The Ancient Ones said that Jauja was a land of abundance and happiness. Many expeditions tried to find the place to verify this. With time, the legend grew disproportionately. People were undoubtedly exaggerating, as they usually do. The only thing that is known for certain is that all who tried to find this earthly paradise got lost along the way.
— epigraph to Lisandro Alonso’s Jauja (2014)

“We don’t belong here at all,” says Gunnar Dinesen to his daughter in the 2014 film, Jauja, written and directed by Lisandro Alonso. Dinesen, played by Viggo Mortensen, is a 19th-century Danish army captain posted in the preternatural Patagonian landscape. Alonso uses the region, often called “the end of the world,” as a metaphorical substitute for the imaginary paradise referred to as Jauja (pronounced “how-ha”) in Spanish myth, based on the tales 16th-century Spanish conquistadors upon discovering the verdant lands of what is now Peru. The film is ostensibly about a father on a quest to find his daughter, but evolves into a story about searching — for home, power, freedom, in short, something else, something better. This essential human belief in and longing for a better life have fueled much of history’s adventures and expeditions, as well as the countless journeys made by immigrants seeking to escape any number of oppressions. In her exhibition titled Jauja at Y Gallery, Manuela Viera-Gallo uses the legend of Jauja as a platform from which to examine both the political and mythological ramifications of an idealized fantasy world.
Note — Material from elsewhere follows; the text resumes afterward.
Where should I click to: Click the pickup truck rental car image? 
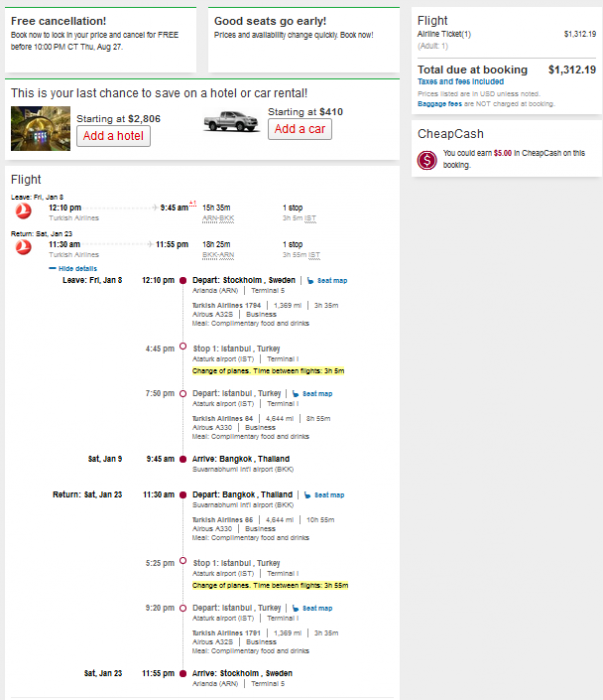[x=230, y=122]
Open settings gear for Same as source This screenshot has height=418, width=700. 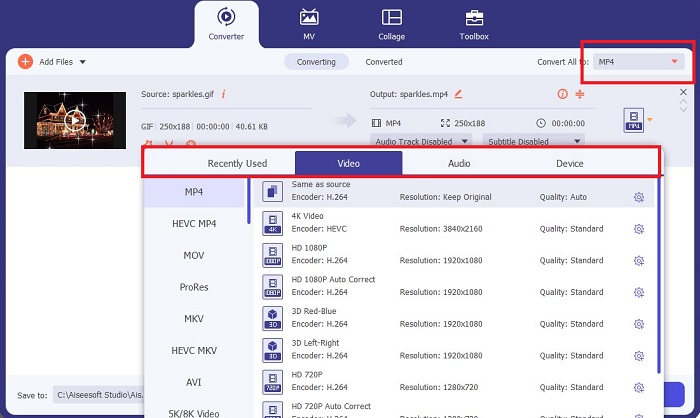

Viera-Gallo’s site-specific installation “SISIFA” covers the gallery’s back wall. Jagged lines rendered in sawdust trace the contours of a treacherous mountain range. In a small frame at the bottom left, a female figure drags a giant boulder up a hillside, while in the upper right, another frame holds a figure watching as the boulder rolls back down the mountain. Evoking the myth of Sisyphus, Viera-Gallo replaces the story’s protagonist with an immigrant struggling to find a better life. However, the parallel between immigrants and Sisyphus does not stop at the metaphorically futile exertion. In one telling of Sisyphus’s story, the gods sentence Sisyphus to his fate after Pluto grants him permission to temporarily return to earth from the underworld. Then, after seeing all of earth’s splendors again, Sisyphus refuses to go back to the underworld. It is the desire for the joys of life that ultimately leads Sisyphus to his demise, as it does for many immigrants.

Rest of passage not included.